■ TASK PROMPT ■
From the first line of the entries below through the line holding "The width and height of the screenshot is (712, 530).", write out every line exactly, please, and leave out the pictures.

*** RECORDS SHOWN ***

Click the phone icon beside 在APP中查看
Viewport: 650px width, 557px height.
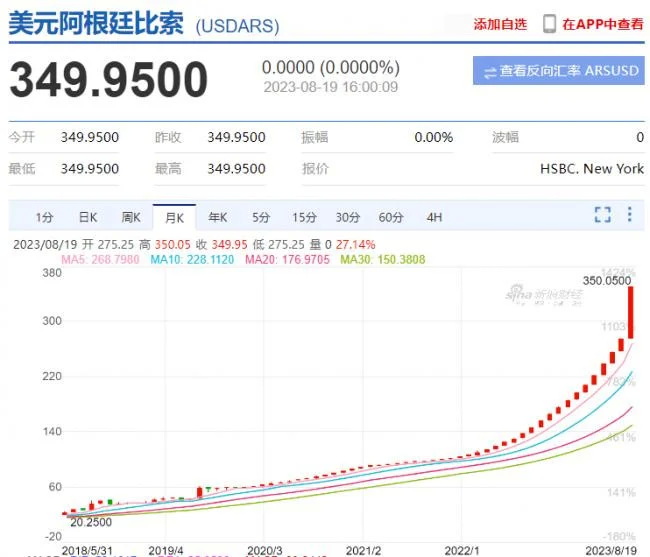[x=550, y=23]
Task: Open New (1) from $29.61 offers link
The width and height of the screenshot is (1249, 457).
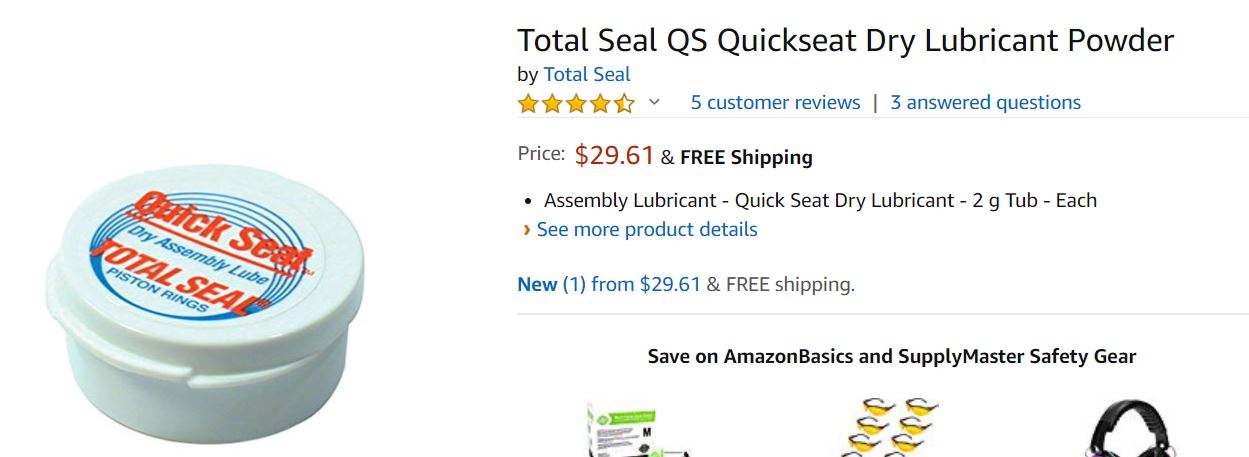Action: click(x=609, y=284)
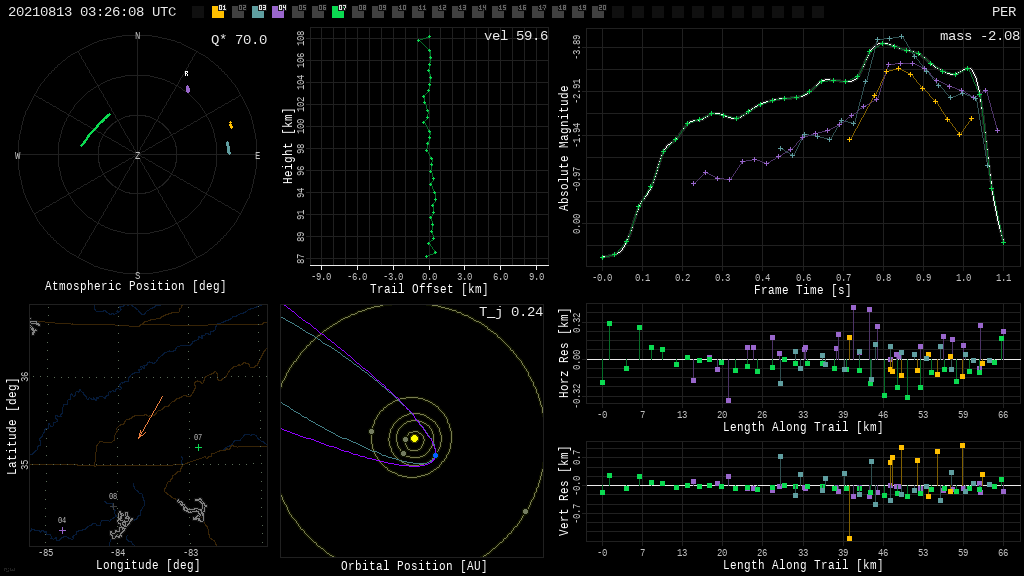Viewport: 1024px width, 576px height.
Task: Click the purple radiant marker labeled R
Action: (x=187, y=88)
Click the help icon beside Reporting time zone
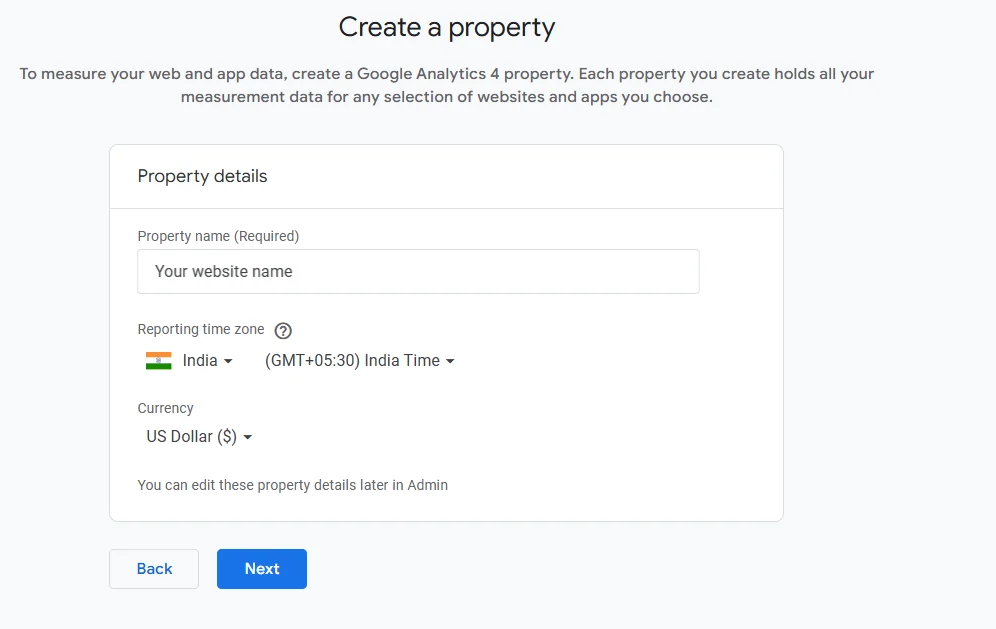 pyautogui.click(x=283, y=331)
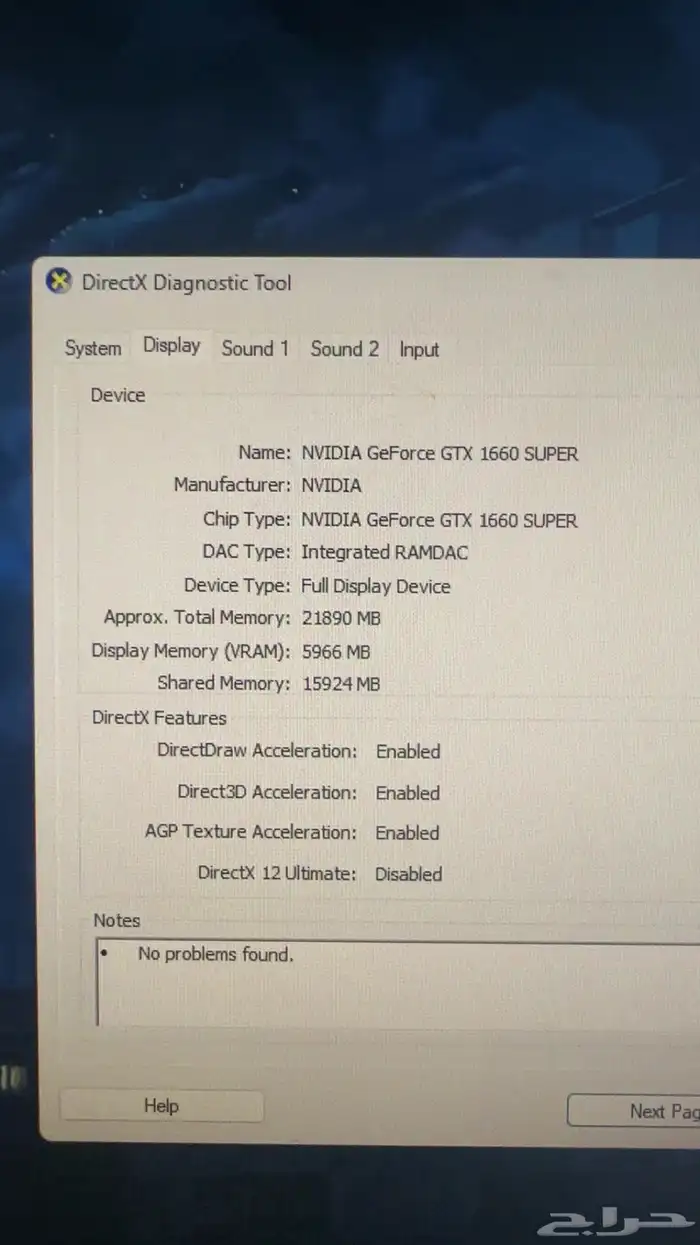Go to the Sound 2 tab
This screenshot has height=1245, width=700.
(x=344, y=349)
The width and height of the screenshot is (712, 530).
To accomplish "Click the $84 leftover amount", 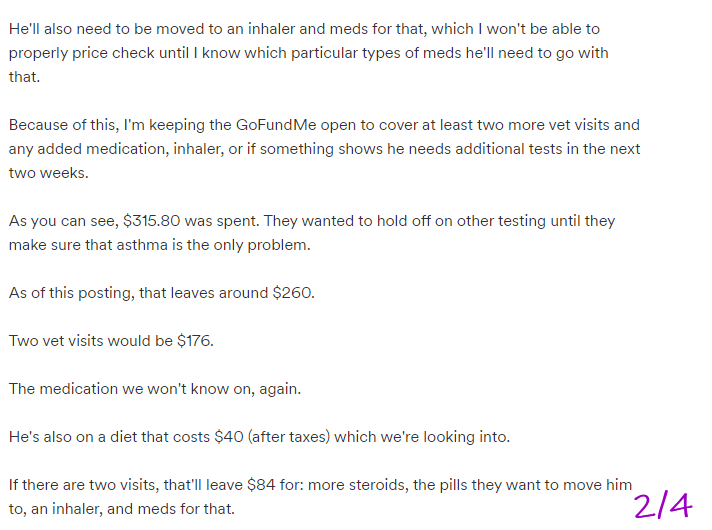I will (x=261, y=485).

*** End of RECORDS SHOWN ***

■ RESULT ■
Click the phone icon beside 在APP中查看
Viewport: 650px width, 557px height.
[x=550, y=23]
Task: Open New (1) from $29.61 offers link
The width and height of the screenshot is (1249, 457).
Action: click(x=609, y=284)
Viewport: 1024px width, 576px height.
Task: Click the purple radiant marker labeled R
Action: (x=187, y=88)
Click the help icon beside Reporting time zone
 pyautogui.click(x=283, y=331)
Go to the Sound 2 tab
This screenshot has height=1245, width=700.
(x=344, y=349)
The width and height of the screenshot is (712, 530).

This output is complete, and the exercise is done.